# [Assigned task]
Please restate the lines shown below exactly, every one of them.

# [Input data]
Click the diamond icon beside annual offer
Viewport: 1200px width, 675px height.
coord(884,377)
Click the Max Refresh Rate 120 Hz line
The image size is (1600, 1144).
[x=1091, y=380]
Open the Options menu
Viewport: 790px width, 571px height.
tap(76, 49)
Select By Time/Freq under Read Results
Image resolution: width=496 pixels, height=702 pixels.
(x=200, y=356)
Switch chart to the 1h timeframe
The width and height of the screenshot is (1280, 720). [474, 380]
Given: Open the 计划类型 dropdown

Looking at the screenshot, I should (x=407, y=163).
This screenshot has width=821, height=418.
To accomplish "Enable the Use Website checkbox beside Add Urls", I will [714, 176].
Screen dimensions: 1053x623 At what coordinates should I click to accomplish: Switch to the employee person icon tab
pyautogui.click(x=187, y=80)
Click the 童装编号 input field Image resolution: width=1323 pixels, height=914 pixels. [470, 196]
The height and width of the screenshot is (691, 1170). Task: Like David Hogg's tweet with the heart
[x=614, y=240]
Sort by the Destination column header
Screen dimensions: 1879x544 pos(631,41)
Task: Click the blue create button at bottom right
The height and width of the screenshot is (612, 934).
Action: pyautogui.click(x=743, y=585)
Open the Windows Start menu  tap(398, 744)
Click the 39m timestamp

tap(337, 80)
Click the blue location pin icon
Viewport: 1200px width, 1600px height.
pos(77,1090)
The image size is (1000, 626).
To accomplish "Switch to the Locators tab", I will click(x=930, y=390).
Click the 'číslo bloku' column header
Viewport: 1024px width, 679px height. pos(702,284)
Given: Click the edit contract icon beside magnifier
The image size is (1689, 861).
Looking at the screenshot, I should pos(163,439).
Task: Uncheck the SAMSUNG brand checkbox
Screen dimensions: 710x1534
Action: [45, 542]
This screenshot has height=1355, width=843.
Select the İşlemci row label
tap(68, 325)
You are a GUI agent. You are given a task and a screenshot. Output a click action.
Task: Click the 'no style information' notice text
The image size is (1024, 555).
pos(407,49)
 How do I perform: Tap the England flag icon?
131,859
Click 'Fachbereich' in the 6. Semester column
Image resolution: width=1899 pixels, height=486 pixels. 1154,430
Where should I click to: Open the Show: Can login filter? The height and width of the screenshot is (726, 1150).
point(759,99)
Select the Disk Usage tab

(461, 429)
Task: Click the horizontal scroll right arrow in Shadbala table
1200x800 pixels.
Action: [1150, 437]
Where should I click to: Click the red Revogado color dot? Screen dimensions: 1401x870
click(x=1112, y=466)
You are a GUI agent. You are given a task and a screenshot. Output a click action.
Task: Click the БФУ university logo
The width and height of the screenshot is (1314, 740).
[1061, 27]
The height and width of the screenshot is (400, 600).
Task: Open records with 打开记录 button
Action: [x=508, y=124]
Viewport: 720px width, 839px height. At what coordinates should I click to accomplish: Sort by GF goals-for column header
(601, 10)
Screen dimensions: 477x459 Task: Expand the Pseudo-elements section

# [Response below]
Click the diamond icon beside annual offer
Viewport: 1200px width, 675px height.
coord(884,377)
Click the Max Refresh Rate 120 Hz line
The image size is (1600, 1144).
[x=1091, y=380]
Open the Options menu
Viewport: 790px width, 571px height.
tap(76, 49)
Select By Time/Freq under Read Results
Image resolution: width=496 pixels, height=702 pixels.
(x=200, y=356)
Switch chart to the 1h timeframe
The width and height of the screenshot is (1280, 720). [474, 380]
Given: Open the 计划类型 dropdown

Looking at the screenshot, I should (x=407, y=163).
This screenshot has width=821, height=418.
To accomplish "Enable the Use Website checkbox beside Add Urls", I will [714, 176].
Screen dimensions: 1053x623 At what coordinates should I click to accomplish: Switch to the employee person icon tab
pyautogui.click(x=187, y=80)
Click the 童装编号 input field Image resolution: width=1323 pixels, height=914 pixels. [470, 196]
The height and width of the screenshot is (691, 1170). Task: Like David Hogg's tweet with the heart
[x=614, y=240]
Sort by the Destination column header
Screen dimensions: 1879x544 pos(631,41)
Task: Click the blue create button at bottom right
The height and width of the screenshot is (612, 934).
Action: pyautogui.click(x=743, y=585)
Open the Windows Start menu  tap(398, 744)
Click the 39m timestamp

tap(337, 80)
Click the blue location pin icon
Viewport: 1200px width, 1600px height.
pos(77,1090)
The image size is (1000, 626).
To accomplish "Switch to the Locators tab", I will click(x=930, y=390).
Click the 'číslo bloku' column header
Viewport: 1024px width, 679px height. pos(702,284)
Given: Click the edit contract icon beside magnifier
The image size is (1689, 861).
Looking at the screenshot, I should pos(163,439).
Task: Uncheck the SAMSUNG brand checkbox
Screen dimensions: 710x1534
Action: [45, 542]
This screenshot has height=1355, width=843.
Select the İşlemci row label
tap(68, 325)
You are a GUI agent. You are given a task and a screenshot. Output a click action.
Task: Click the 'no style information' notice text
The image size is (1024, 555).
pos(407,49)
 How do I perform: Tap the England flag icon?
131,859
Click 'Fachbereich' in the 6. Semester column
Image resolution: width=1899 pixels, height=486 pixels. 1154,430
Where should I click to: Open the Show: Can login filter? The height and width of the screenshot is (726, 1150).
point(759,99)
Select the Disk Usage tab

(461, 429)
Task: Click the horizontal scroll right arrow in Shadbala table
1200x800 pixels.
Action: [1150, 437]
Where should I click to: Click the red Revogado color dot? Screen dimensions: 1401x870
click(x=1112, y=466)
You are a GUI agent. You are given a task and a screenshot. Output a click action.
Task: Click the БФУ university logo
The width and height of the screenshot is (1314, 740).
[1061, 27]
The height and width of the screenshot is (400, 600).
Task: Open records with 打开记录 button
Action: [x=508, y=124]
Viewport: 720px width, 839px height. At what coordinates should I click to accomplish: Sort by GF goals-for column header
(601, 10)
Screen dimensions: 477x459 Task: Expand the Pseudo-elements section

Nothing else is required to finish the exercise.